On 9 Sep 2014 at 15:49:06, Thomas Mortagne
(thomas.mortagne@xwiki.com(mailto:thomas.mortagne@xwiki.com)) wrote:
On Tue, Sep 9, 2014 at 3:41 PM,
vincent(a)massol.net wrote:
>
> On 9 Sep 2014 at 15:23:35, Eduard Moraru
(enygma2002@gmail.com(mailto:enygma2002@gmail.com)) wrote:
>
>> +1 for Thomas' logic.

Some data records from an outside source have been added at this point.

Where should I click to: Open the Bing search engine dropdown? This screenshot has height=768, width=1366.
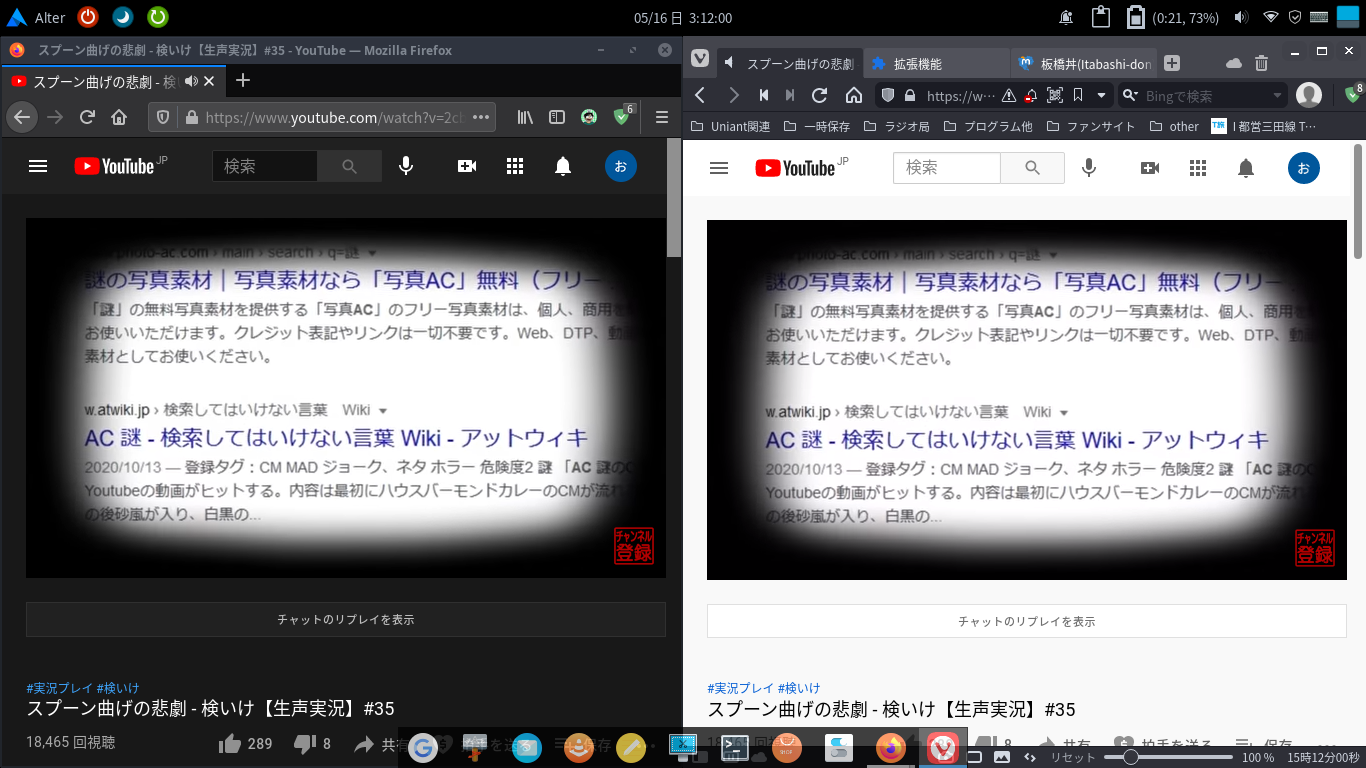pos(1277,96)
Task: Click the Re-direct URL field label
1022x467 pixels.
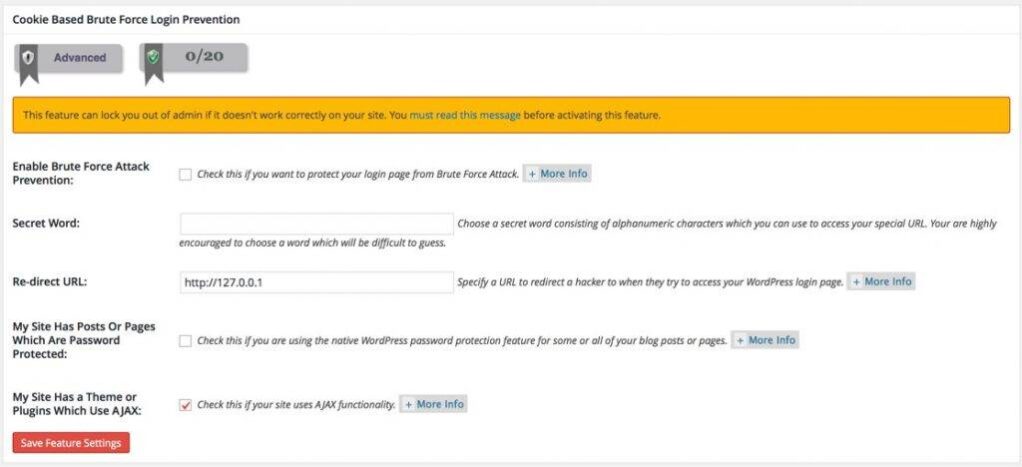Action: (50, 282)
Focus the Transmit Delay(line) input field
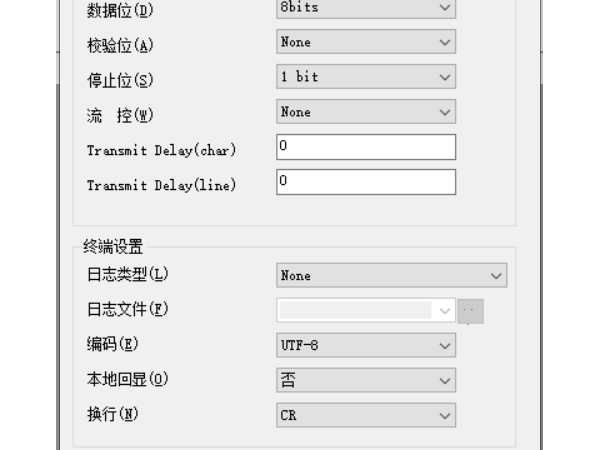 click(365, 182)
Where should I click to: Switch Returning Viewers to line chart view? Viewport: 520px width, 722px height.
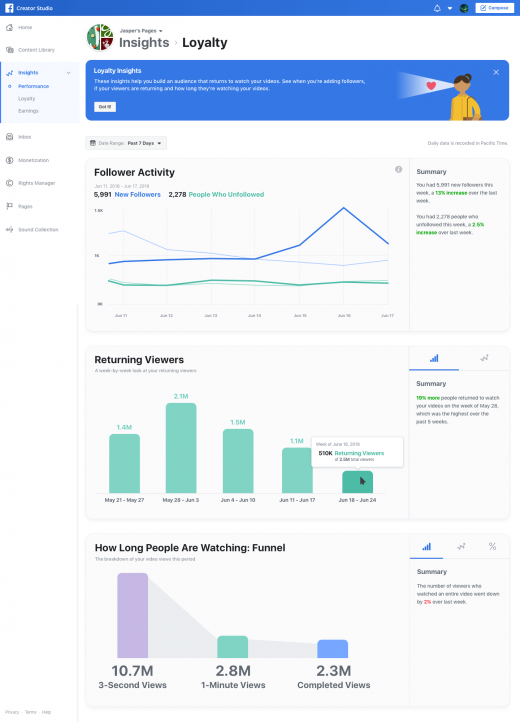pos(484,358)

If its own maker dropped support for it, there is no
>> logic in us supporting it. "simple and easy to defend”.
>
> -1 because:
>
> A) it’s very difficult to know which support you’re talking about (see below for
examples of the 4 dates for IE6.0.x)
> B) it has never worked like this and never will… It all depends on our use base and
what they are using...
> C) Based on your rule we should still support IE6 SP3 since it’s still supported by
MS on Windows Server 2003! (see below)
You should reread what I suggested: "only the most current version of
Internet Explorer available for a supported operating system”.
I was replying to Edy’s comment:
"If its own maker dropped support for it, there is no logic in us supporting it.
"simple and easy to defend”."
I think there has been some confusion about your proposal then because there are 2
different things:
- not supporting a IE version that MS doesn’t support
- only supporting the latest IE version
So
based on what's on
http://windows.microsoft.com/en-us/windows/lifecycle.
So no we would not have to support IE6, we would actually drop IE8 and 9.
And IE10 I guess since the most recent is IE11.
Again you did not really carefully read what I said, I never talked
about the latest IE, I talked about the lastest IE in supported
systems. The last IE in Windows Vista is IE10.